The University of Wisconsin-Stevens Point Department of Theatre and Dance will stage one of its most ambitious productions to date as it brings the musical comedy “The Producers” to audiences May 3–5 and 8–10.
“The Producers” will be performed in Jenkins Theatre in the Noel Fine Arts Center, 1800 Portage St., at 7:30 p.m. on Friday and Saturday, May 3 and 4, and Wednesday through Friday, May 8–10. A 2 p.m. matinee will be performed Sunday, May 5.
Admission is $17 for adults, $16 for senior citizens and $12 for students. Tickets are available at the Information and Tickets Office in the Dreyfus University Center, http://tickets.uwsp.edu, or by calling 715-346-4100 or 800-838-3378.
Based on a film written by Mel Brooks, the Tony Award-winning Broadway musical tells the story of a down-on-his-luck producer, Max Bialystock (played by Nick Wheeler, Moorhead, Minn.), and his mild-mannered accountant, Leo Bloom (played by John Ford-Dunker, Fargo, N.D.), as they try to cheat all their backers out of millions by producing a show, “Springtime for Hitler,” as the most notorious flop in Broadway history. There’s only one problem—the show becomes a smash hit.
“The show is Mel Brook’s love letter to old Broadway,” says its director, Alan Patrick Kenny, assistant professor at UW-Stevens Point. “It’s a throwback to the golden age of musicals. We are bringing that vision to life, making it the biggest show I’ve ever directed.”
Consider: The production uses about 500 props, 1,000 light bulbs and a dozen different old-school wagon and scenic units created under the leadership of set designer Greg Kaye, an assistant professor of theatre. Costume designer and assistant professor Sandy Childers and her student crew are putting together 250 costumes for a cast of 25, some with several characters and multiple costume changes.
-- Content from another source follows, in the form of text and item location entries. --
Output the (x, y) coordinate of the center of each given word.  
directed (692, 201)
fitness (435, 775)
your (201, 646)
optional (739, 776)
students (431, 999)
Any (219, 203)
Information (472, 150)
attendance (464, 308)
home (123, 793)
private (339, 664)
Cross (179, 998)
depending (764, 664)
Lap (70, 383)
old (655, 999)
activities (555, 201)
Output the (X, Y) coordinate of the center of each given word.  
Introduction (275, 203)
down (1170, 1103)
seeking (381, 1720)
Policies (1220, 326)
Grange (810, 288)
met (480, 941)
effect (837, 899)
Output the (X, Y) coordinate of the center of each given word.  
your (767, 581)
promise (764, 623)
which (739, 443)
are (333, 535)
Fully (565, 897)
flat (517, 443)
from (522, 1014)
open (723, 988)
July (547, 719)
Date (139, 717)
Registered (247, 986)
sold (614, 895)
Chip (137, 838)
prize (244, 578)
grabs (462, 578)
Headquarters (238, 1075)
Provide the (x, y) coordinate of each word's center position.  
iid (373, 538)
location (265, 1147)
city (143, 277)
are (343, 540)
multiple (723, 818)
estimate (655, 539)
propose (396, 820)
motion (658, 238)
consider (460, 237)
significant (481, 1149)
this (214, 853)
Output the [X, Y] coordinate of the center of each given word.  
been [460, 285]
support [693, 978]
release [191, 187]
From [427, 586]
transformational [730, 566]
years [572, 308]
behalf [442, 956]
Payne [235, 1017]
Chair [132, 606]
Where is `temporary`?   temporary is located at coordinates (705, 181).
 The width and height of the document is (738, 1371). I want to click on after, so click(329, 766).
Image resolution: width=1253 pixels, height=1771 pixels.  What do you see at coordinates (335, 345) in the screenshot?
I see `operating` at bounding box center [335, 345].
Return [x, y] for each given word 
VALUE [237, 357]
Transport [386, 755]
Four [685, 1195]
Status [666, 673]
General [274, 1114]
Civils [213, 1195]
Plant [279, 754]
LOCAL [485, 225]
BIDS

A 14-member orchestra will perform songs, including “Springtime for Hitler” and “King of Broadway,” with students’ dance choreography by Jeannie Hill, associate professor of dance.
With its unusual characters, songs and unlikely “bromance” between the two anti-heroes, “each scene is like visiting a zoo exhibit,” said Kenny. “The fun for the audience is observing each of the crazy characters in their natural habitats. The show is full of constant surprises.”